A recent survey examining the arts in Central New York found that the pandemic is having severe financial impacts. Research projects a $15 million loss for art organizations and artists. Some are worried it could force them to shut down for good.

What You Need To Know

  • CNY Arts surveyed 265 arts organizations and artists to analyze financial impact of the COVID-19 pandemic

  • They found that most organizations have enough money to carry them through mid-October

  • Without additional funding, many art organizations are at risk of closing down

“We’re noticing the loss and trying to use our best thinking to move forward,” said Syracuse Community Choir director, Karen Mihalyi. “I think we have to acknowledge there’s a lot grief there”

The Syracuse Community Choir is just one of the more than 265 non-profit art organizations of artists that responded to a survey led by CNY Arts.

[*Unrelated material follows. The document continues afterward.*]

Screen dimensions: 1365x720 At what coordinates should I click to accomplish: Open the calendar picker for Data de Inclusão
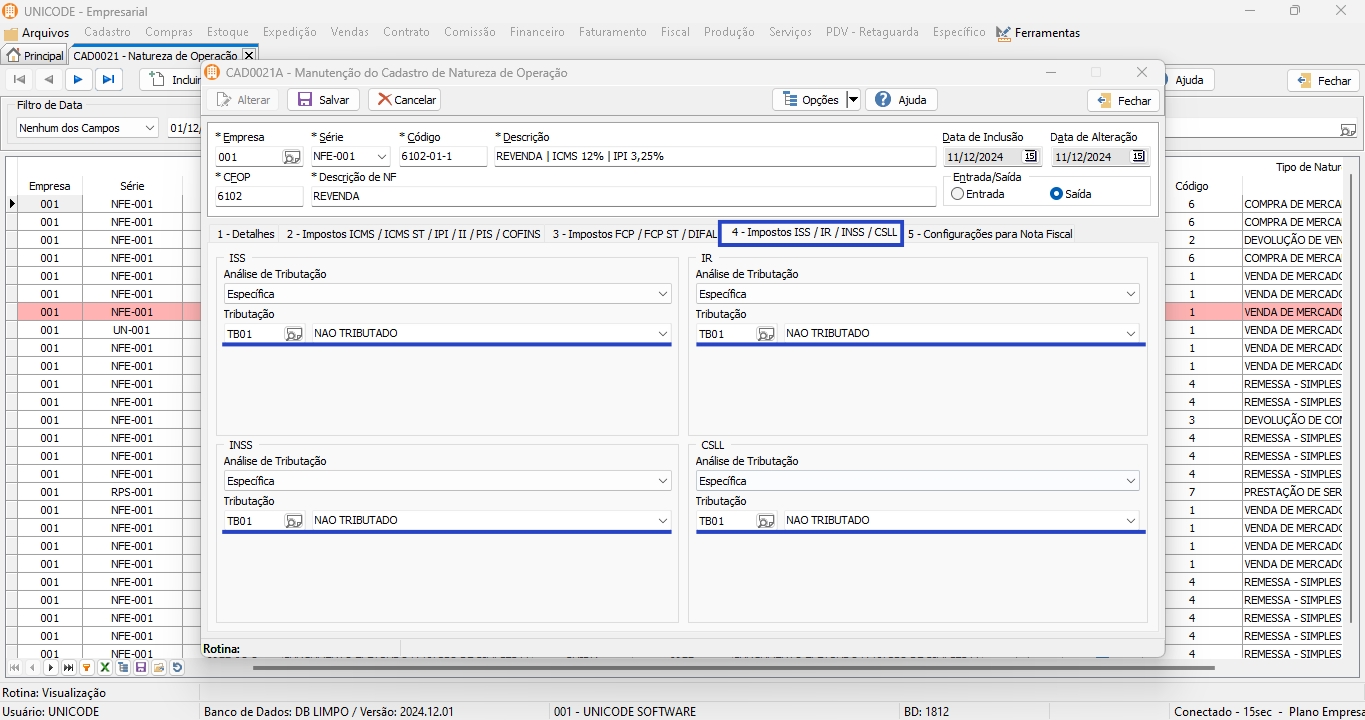tap(1030, 156)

Participants shared data from April to May.

On average, agencies said they only have money to carry them through the fall.

“Without infusions of revenue you could theorize that come mid-October, agencies are going to either go to mothball, or some will close down permanently,” said CNY Arts executive director, Stephen Butler. “I think another thing that agencies might be looking at is some sort of merger or strategic alignment.”

Besides being able to provide entertainment for people, the arts have proven to be a big economic driver for the local economy.

A CNY Arts study from 2018 found that attendees of arts and culture events spend an average of $99 million, excluding admissions.

PPP Loans did provide some short-term relief for art agencies, but other means of funding have been lost.

“We were not surprised by that data; it really confirmed our worst fears. We felt we needed to create the COVID Impact Fund to try and help organizations through this period, since they are limited in the amount of income they can generate at this point in time,” said Butler.

With most means of revenue gone during the pandemic, the arts council wants to raise $1 million in relief funding.

“There is definitely big challenges ahead I think for all of us. How to balance life-and-death kinds of financial support that we’re gonna need, as well as our bread and roses, too; people need both. People need both sustenance and art to give us hope,” said Mihalyi.

The regional arts council has already raised more than $80,000 in relief funds. It will help reach seven counties across Central New York.